The shape your indents make sends shivers up my spine. Everything is cordoned off, with rows of commented dashes and named, explained sections. The code itself is beauteous, the while loops and function calls each requiring the other, holistically, elegantly. The curly braces nest in myriad ways, but never too far down.

I see you compiling so silently and warninglessly, the compiler reading you, writing you, making you whole, powerful. The fleetness of your execution is unrivaled, the handling of your arguments as perfect as to be intuitive. And as your invocation sends off a spark of API related calls, as your binary turns into a resultation, your commands are read and obeyed faithfully by a minute CPU off in a lovely frozen shelled plate of green and warm and solder. The electric currents ebb and flow, the main CPU of silicon calculating your algorithms.

And oh, the algorithms! The coroutines were a nice touch, for the iterators. And the simplicity of handling of the queues and the stacks you use was pure elegance. The banality of a name like shunting-yard is meant for far less magnificent algorithms than you.


This was an actual dream that occurred to me, one night. A piece of code, personified, somehow, that I once wrote for a daemon-type program I had. It was an implementation of the shunting-yard algorithm, which turned a mathematical expression from infix to Reverse Polish notation, also known as postfix.

As far as vaguely remembered dreams go, this one is exceptionally clear. It took on a myriad shapes and faces, which shifted and changed as it moved, like a voluptuous kaleidoscope. One face was that of a friend from elementary school: she had moved in from Texas, and I had almost thought I'd fallen in love with her once. Another was the pudgy rolls of my grade 8 teacher, who had small eyes and a slight waddle. And more faces that I knew, and even some I didn't.
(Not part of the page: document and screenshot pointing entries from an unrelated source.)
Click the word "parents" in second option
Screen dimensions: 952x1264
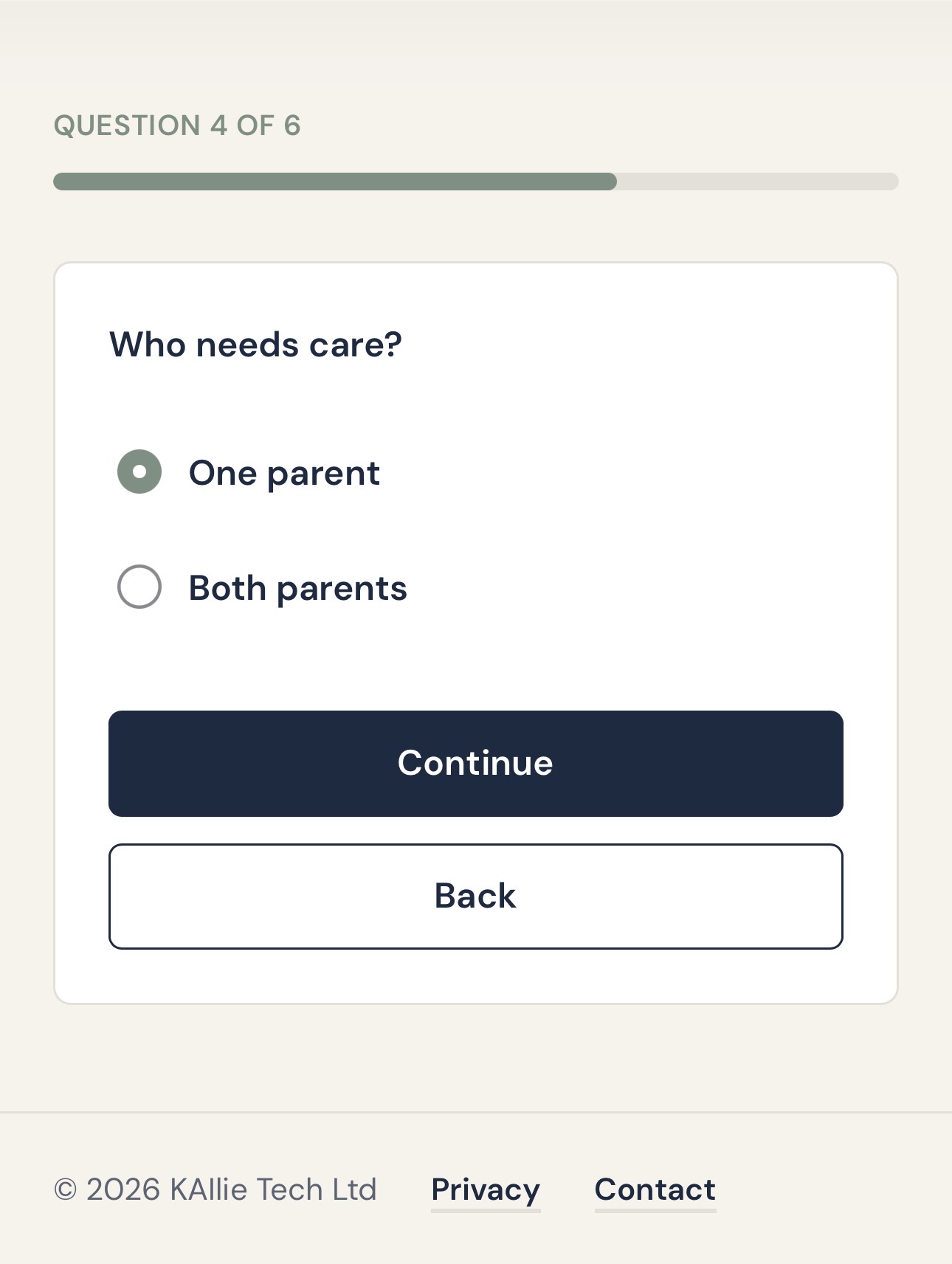pos(342,590)

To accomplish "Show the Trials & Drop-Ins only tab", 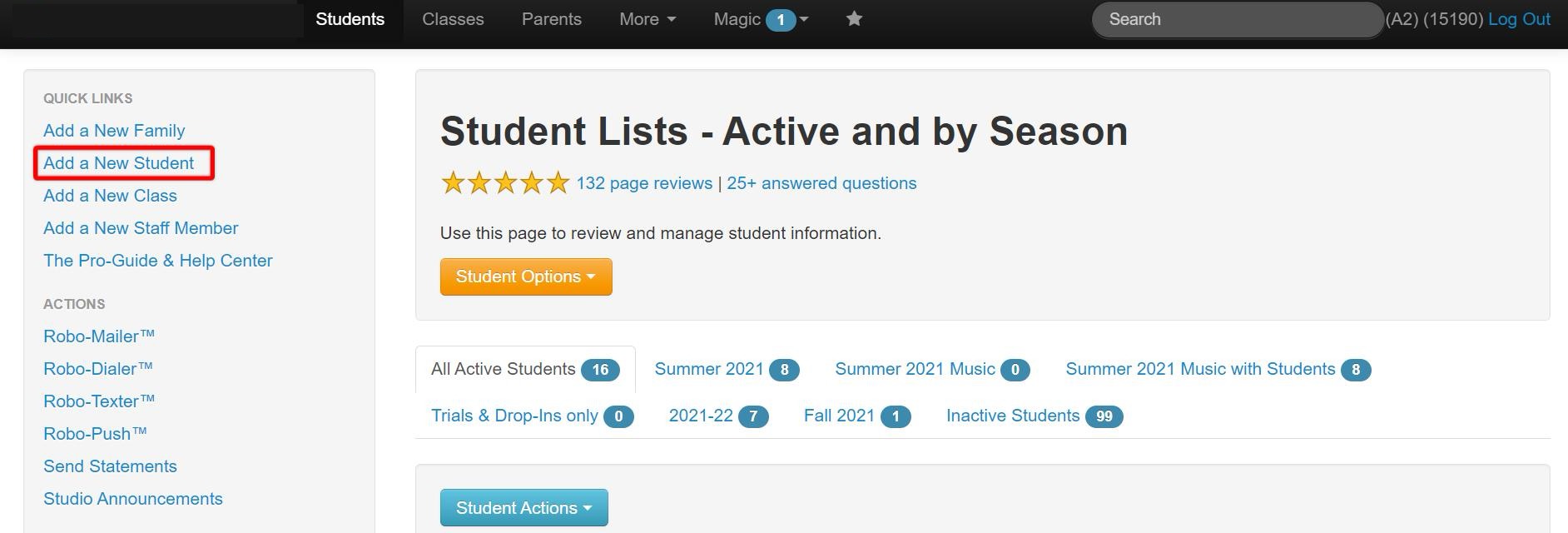I will 532,416.
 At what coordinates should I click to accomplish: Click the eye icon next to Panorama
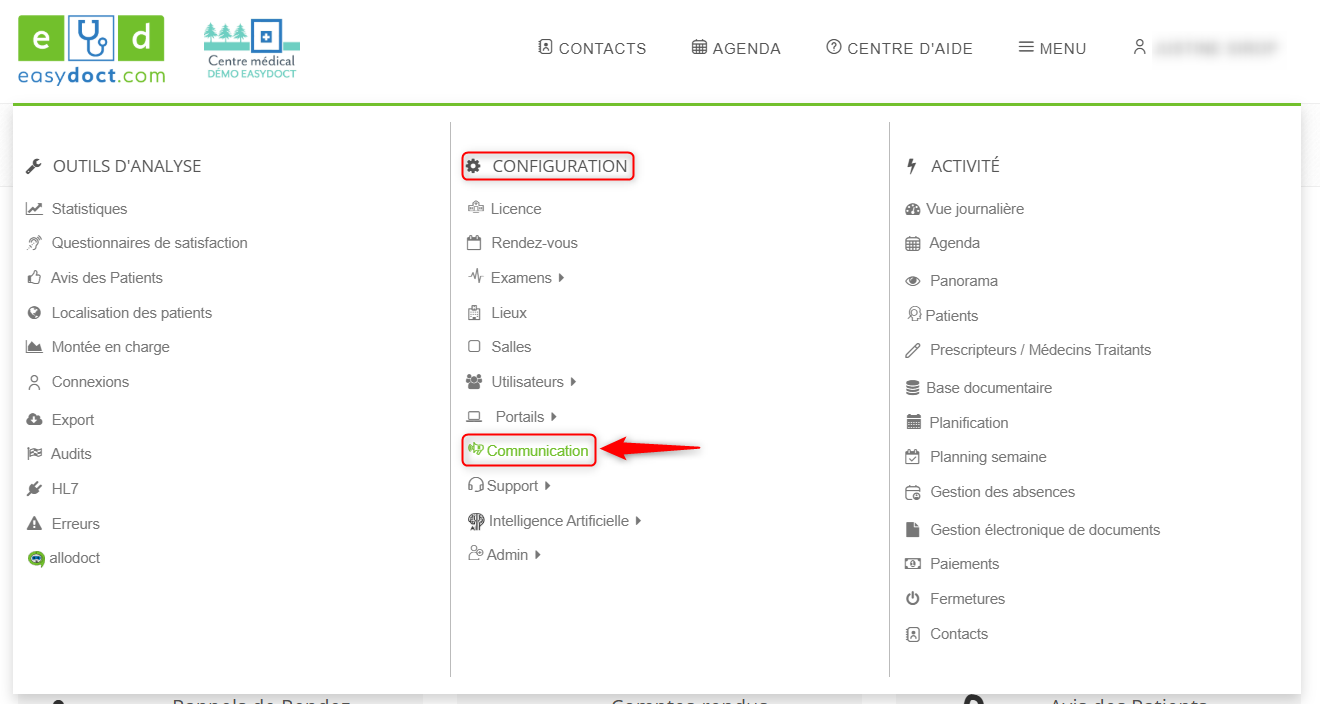[x=912, y=281]
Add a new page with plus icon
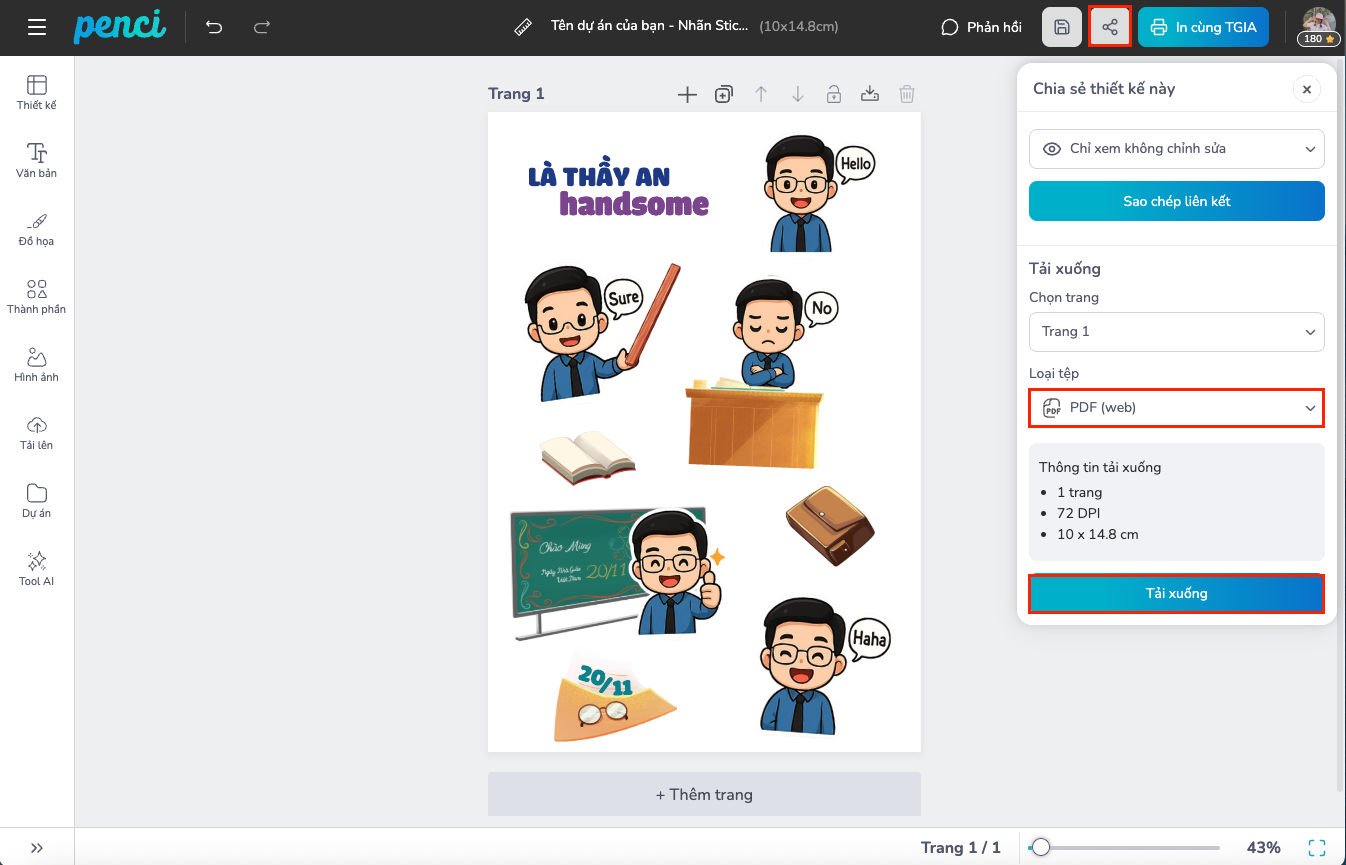1346x865 pixels. [x=687, y=94]
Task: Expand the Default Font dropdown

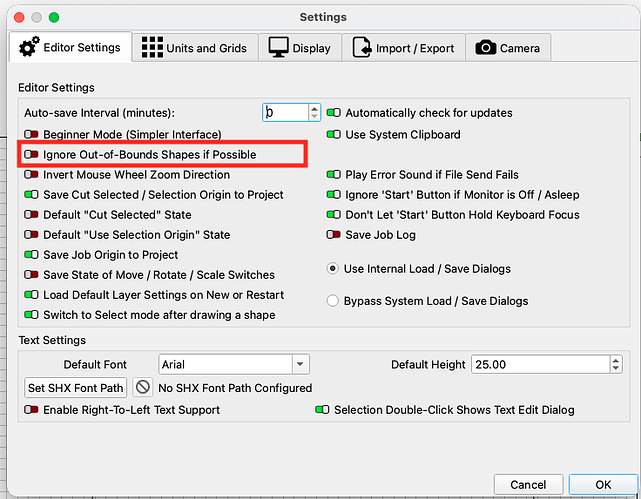Action: tap(300, 365)
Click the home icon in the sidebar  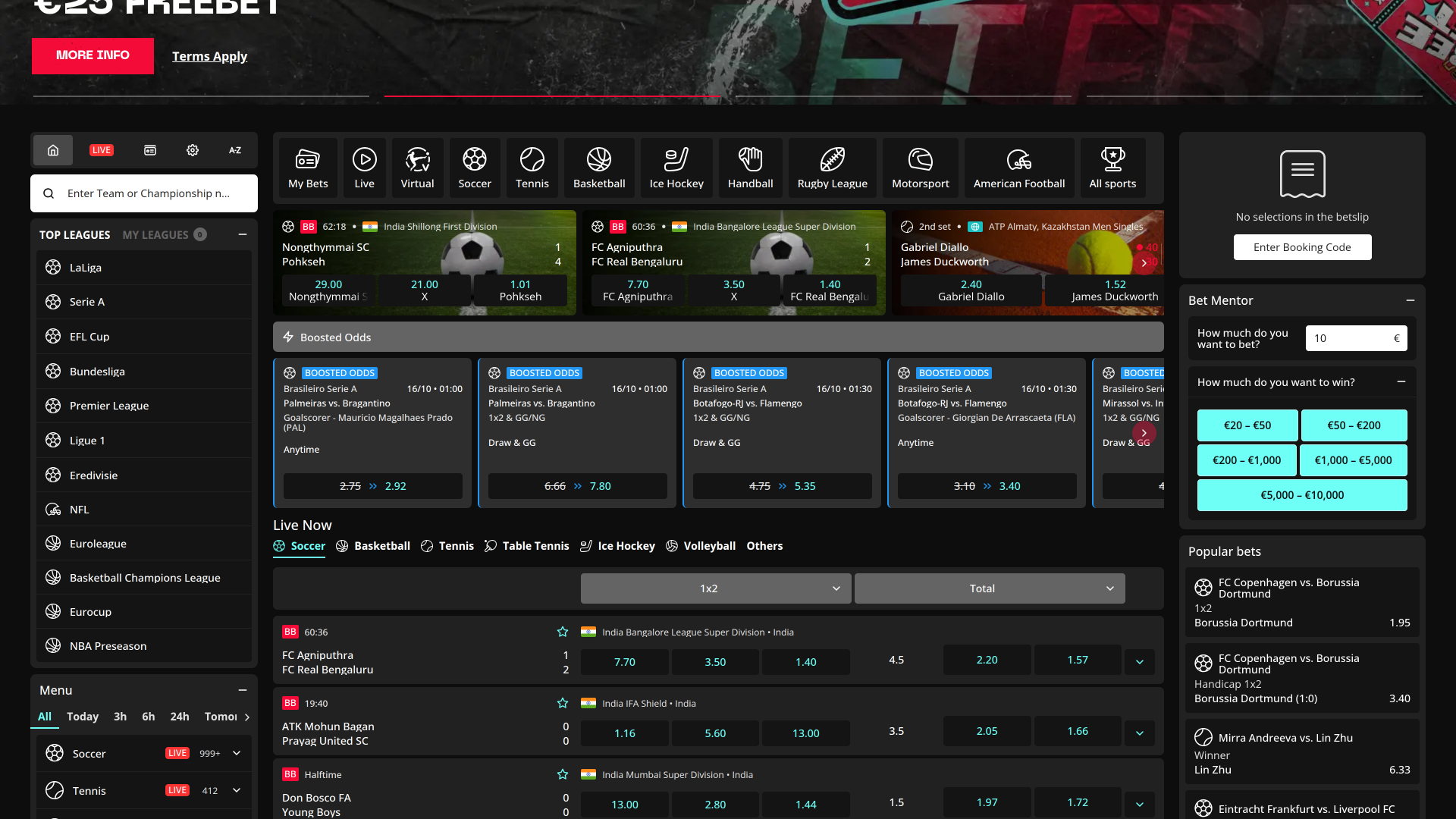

The body, on the other hand, was a prototypical naked hourglass-figured woman. Or at least, I would say that it looked to be, visually. But in the dream, I felt like I had a different sort of seeing, as well as the normal one. Like I could see all the vibrating, pulsing mosaic bits for what they were, as opposed to simply minute bits of the whole. And they felt like lines of code. So this snippet-amalgamation woman was composed of odd ideas of programs, each trying to refit back into shape with every movement. It was somewhat like how holograms are often portrayed in movies, or how those funky laser light show projectors looked: whenever the picture would step in a certain direction, the cone-like bit stretching from the actual hologram to the device that would always flicker in odd shades of blue, the part that was tracing the picture out.

This dream happened during that period of my life when I finally started understanding the elegance and beauty of mathematics. (It was also when I became a regular masturbator, but I swear, that's not what the dream was about!) I was slowly making the connection to the other places where the math type of beauty could be found, such as in computer science, where, by extension, scraps of that beauty could be seen in coded programs in the same way that scraps of the natural beauty of a cheetah could be seen at a zoo.

As much as I pride myself on being at least eccentric, if not downright nearly-crazy, with respect to non-conformance, but this was definitely one of the weirdest dreams I've had.